習近平主席が毛沢東と鄧小平のみ使った最高位「核心」を自分に対して呼ばせるように。
韓国朴槿恵大統領が罷免されたことを誰よりも喜んでいるのは、北朝鮮であり、中国であろう。その中国では、大きな異変が起きている。去る3月5日全人代(日本の通常国会に当たる)冒頭の演説で、不仲が伝えられていた李克強首相まで、習近平国家主席を何度も「核心」と呼んだのであった。
中華人民共和国が建国されて以来、「核心」と言われたのは、毛沢東と鄧小平のみであった。

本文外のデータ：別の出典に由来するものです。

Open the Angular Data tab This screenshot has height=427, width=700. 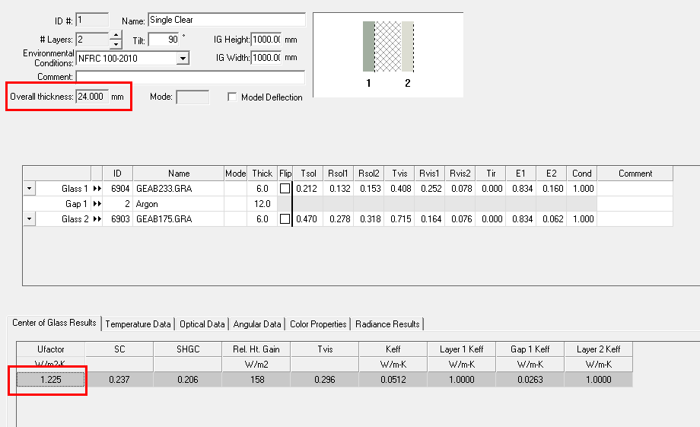(257, 324)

毛沢東は中華人民共和国・建国の父である。鄧小平は改革開放路線を始め、社会主義市場経済を定着させた中興の祖といえるだろう。この2人が「核心」と呼ばれるゆえんである。
「核心」習近平は、中国共産党の終身独裁者を画策。実績とつりあわない呼称を使う危うさ。

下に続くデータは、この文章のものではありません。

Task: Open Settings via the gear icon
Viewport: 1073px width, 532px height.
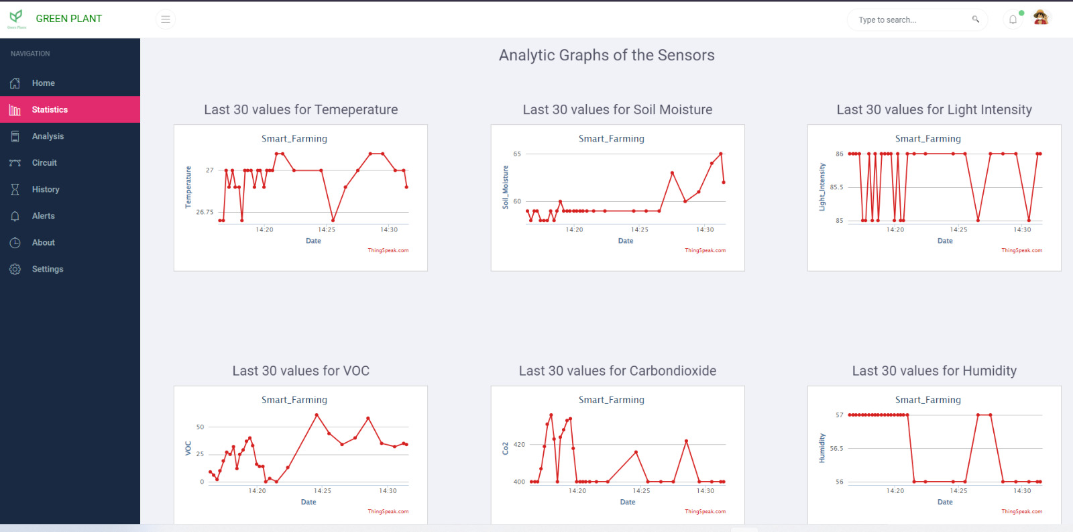Action: pyautogui.click(x=15, y=269)
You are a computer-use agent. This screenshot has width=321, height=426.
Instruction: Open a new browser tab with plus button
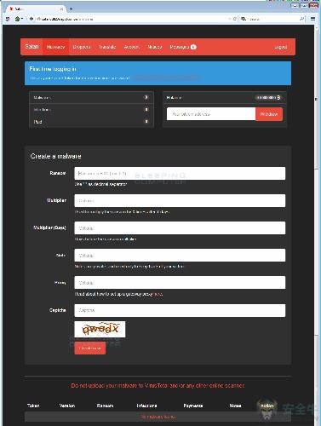tap(71, 9)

では習氏には何があるのだろう。腐敗摘発で、政敵を排除しただけではないか。習氏に近いと言われた天津市の黄興国書記代理の解任もなされたが、他は全て敵対派の人間であり、習氏の姉一家の巨大腐敗は目を瞑ったままである。
さらに、「核心」どころか本年秋に行われる第19回党大会では、1982年に廃止された中国共産党中央委員会主席の座を復活し、習近平が就任する画策が進んでいるとの情報が流れている。この座に毛沢東は27年就いていたが、大躍進政策や文化大革命の失敗により、独裁体制は危険だとの判断のもと、7人の政治局常務委員による集団指導体制に変ったのであった。この委員は68歳が定年であり、習氏も2022年で任を終えねばならない。もし党中央委主席につけば、定年はなく彼の独裁が続くことになる。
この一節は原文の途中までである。